Let’s Talk Geohashes
For those of you who managed to stumble onto this blog-post because it’s rainy outside, here’s some background on geohashes to get you caught up. Wikipedia describes “Geohash” as a geocoding system, which means it represents global locations through letter and digit strings. Geohashes allow us to do two things:
- Represent locations around the globe efficiently and accurately. For example, I can send you a 9-digit geohash string and you would be able to locate me with the precision of a 2m by 4m rectangle on earth (Well, roughly – the distances vary according to where you are on the globe).
- Decide on the required accuracy of geo-identification according to your needs.

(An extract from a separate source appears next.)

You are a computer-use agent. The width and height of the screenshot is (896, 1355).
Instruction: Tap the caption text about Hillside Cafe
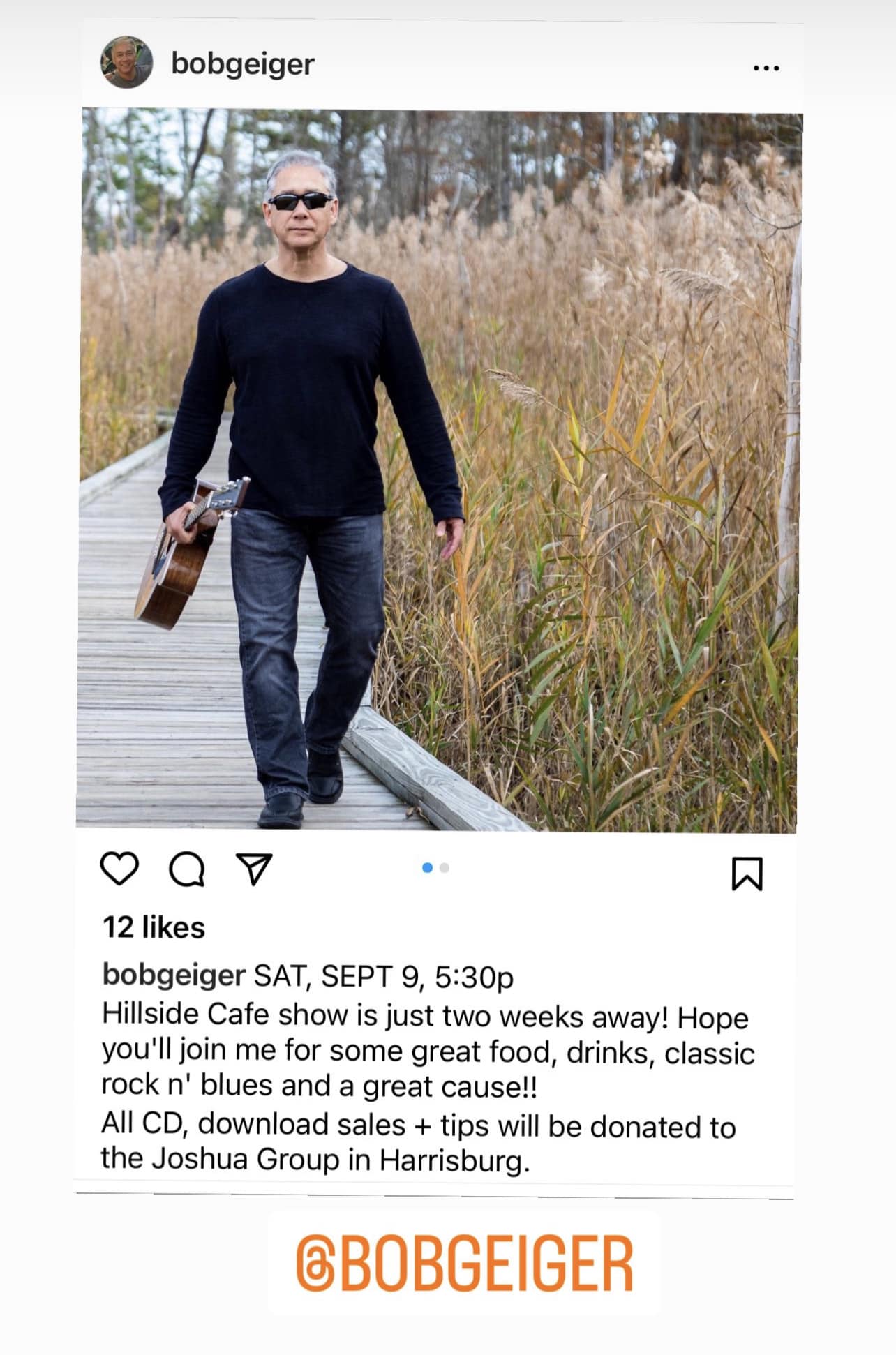[427, 1051]
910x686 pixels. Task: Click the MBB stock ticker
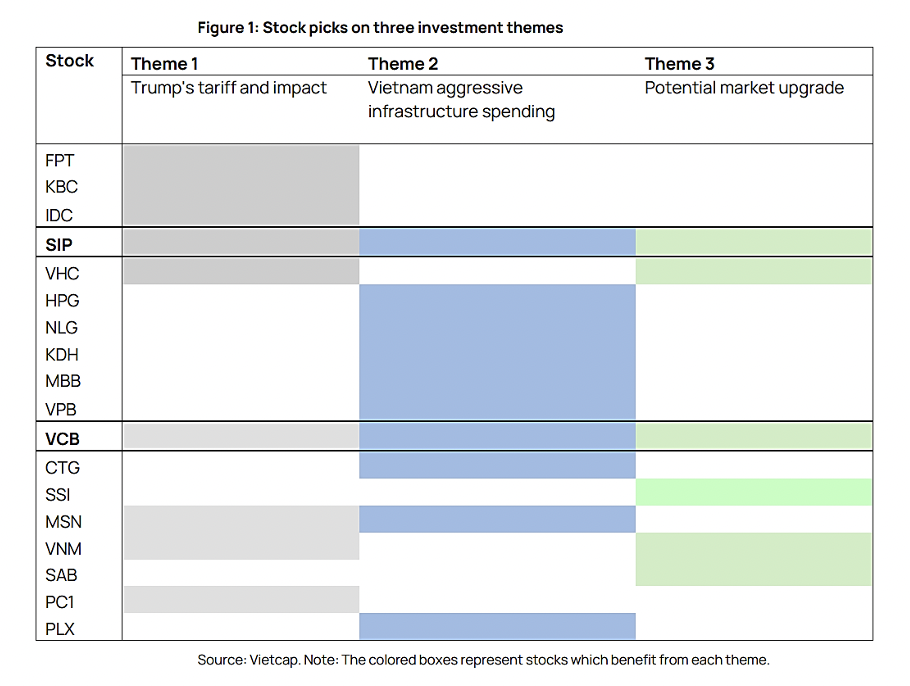click(63, 381)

By removing geohash digits from the right side of the representation you will still get pointed to the same location, just with less accuracy. For example, if we remove one digit from the 9-digit geohash string, we get an 8-digit representation that points us to a location with the precision of (roughly) a 20m by 19m rectangle on earth.
Take a look at these two pictures for further clarification:
This is a map of my hometown, Petah-Tikva, in Israel. The large square represents a level 7 geohash that can be referred to as “sv8y9ed”. For those of you who counted the digits, there are 7 of them. Hence, a level 7 geohash.
This map refers to the same geohash as before, however, it represents a level 8 geohash inside our original object. You’ll notice that as you dive into a deeper precision level, your original rectangle will be divided into 32 internal rectangles.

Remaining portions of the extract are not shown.